» **What the task requires**: Find the line that contains "1253x952 pixels." in the entries below. Restate it and every line after it, word for word, with no pictures.
● ● ●
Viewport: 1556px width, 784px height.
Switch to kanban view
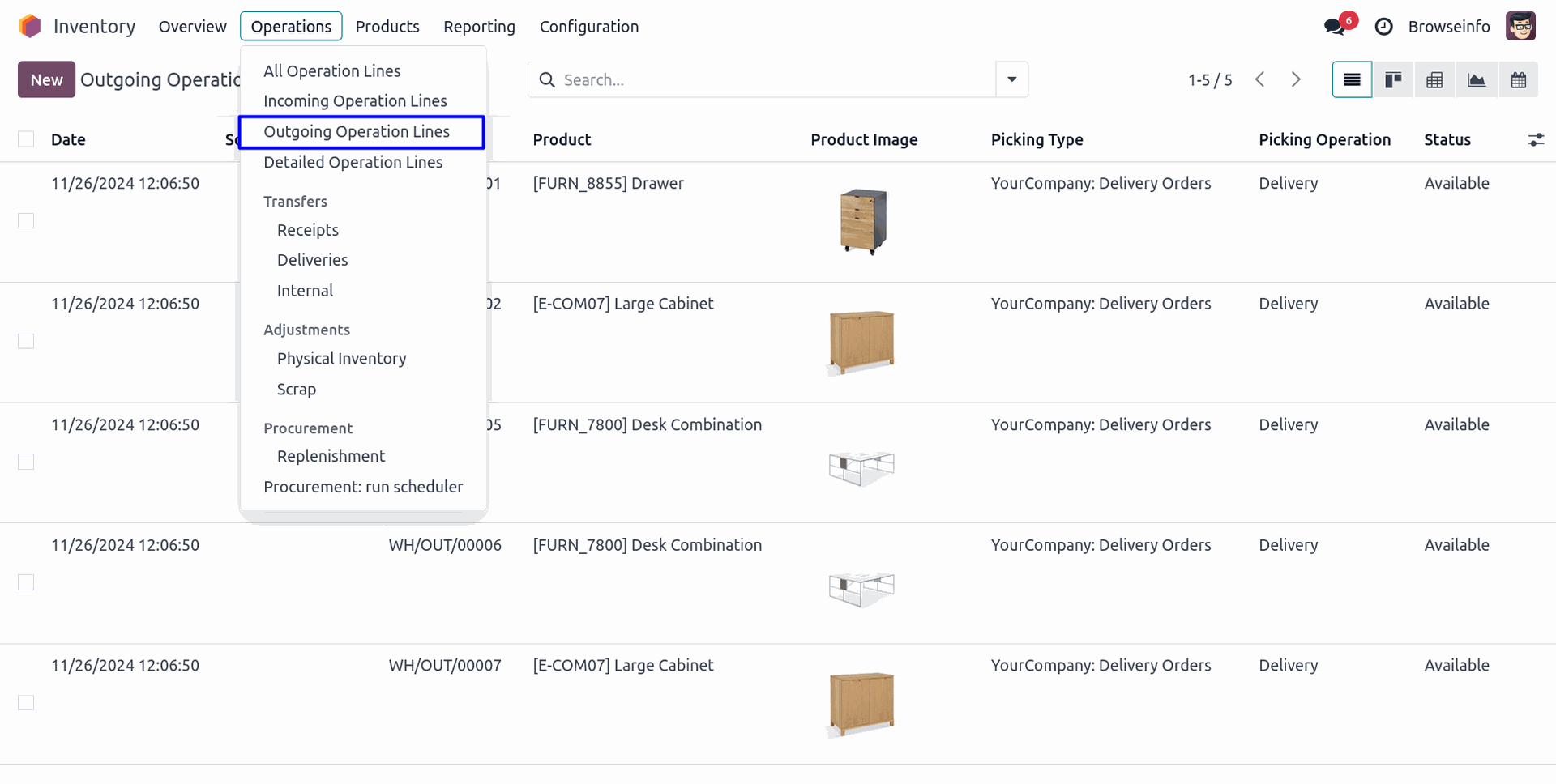1393,79
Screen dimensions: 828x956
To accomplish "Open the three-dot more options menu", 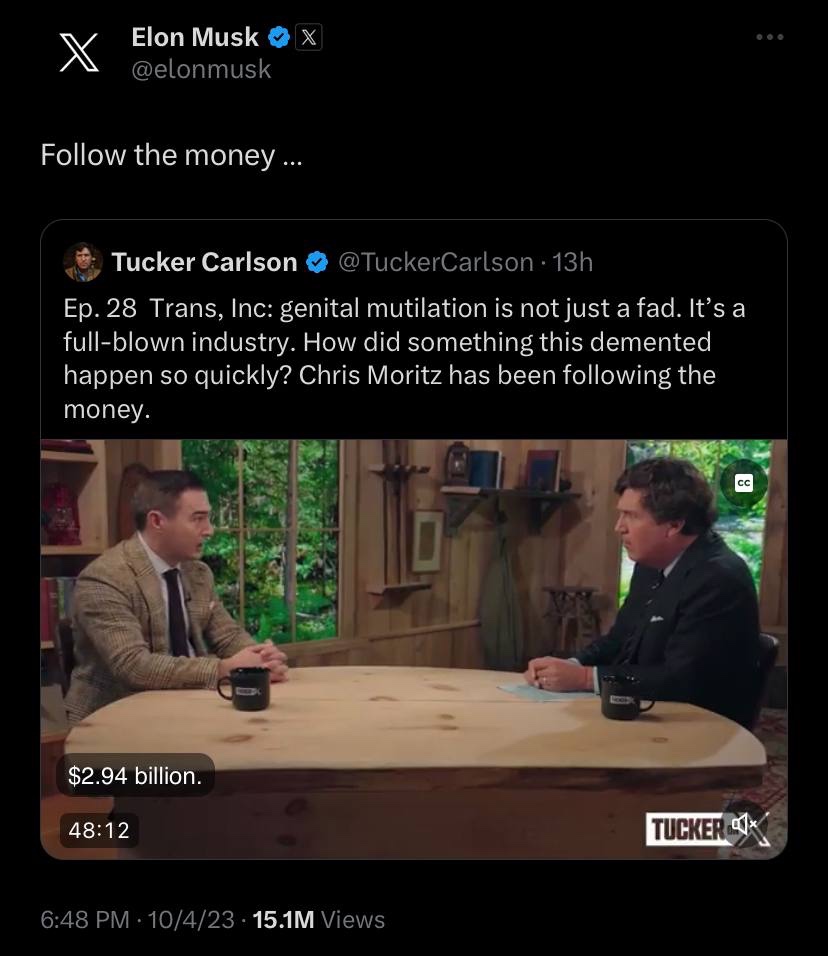I will 770,37.
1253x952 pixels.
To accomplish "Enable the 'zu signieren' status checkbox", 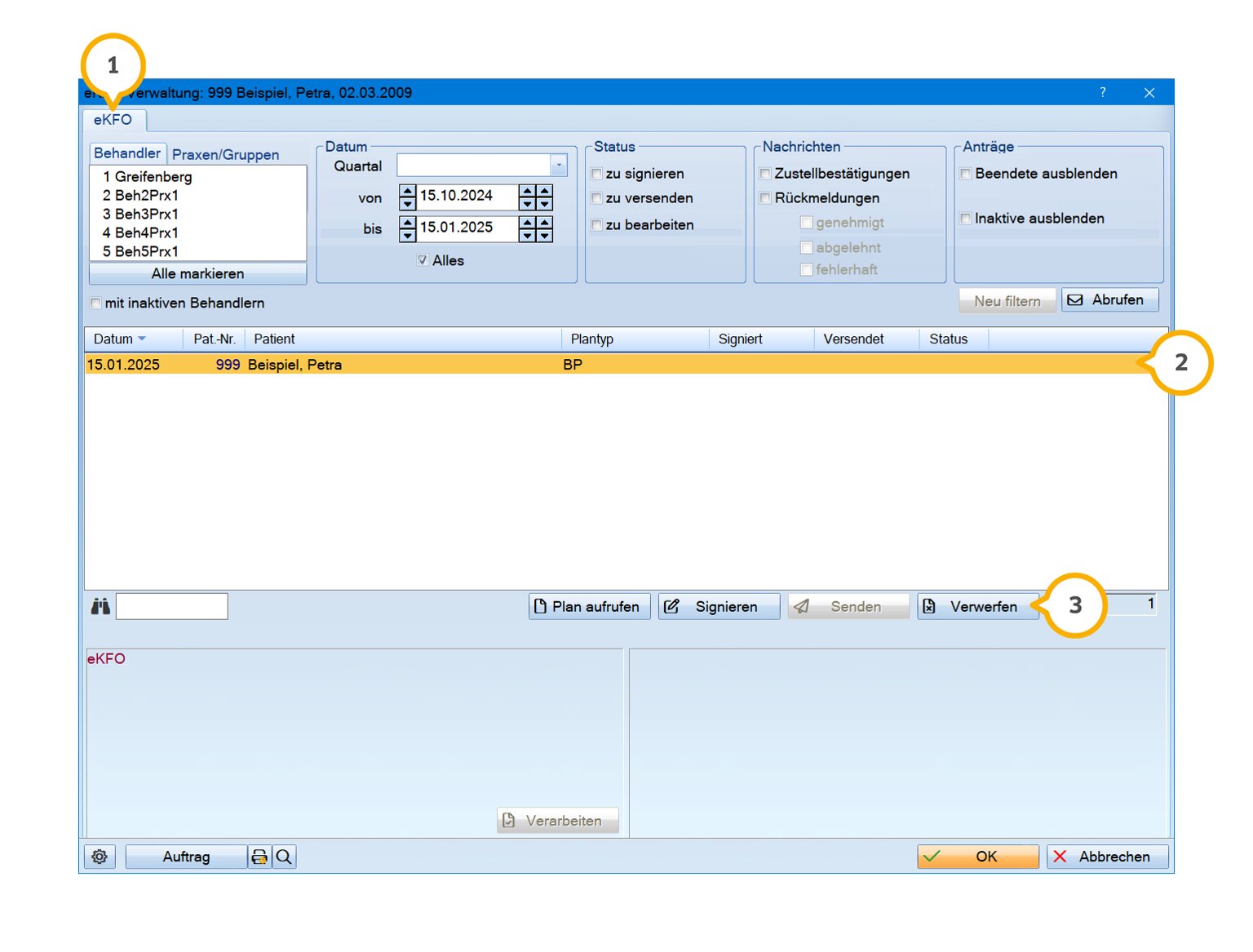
● ● ●
» **Reply**:
1253x952 pixels.
To accomplish "Enable the 'zu signieren' status checkbox", 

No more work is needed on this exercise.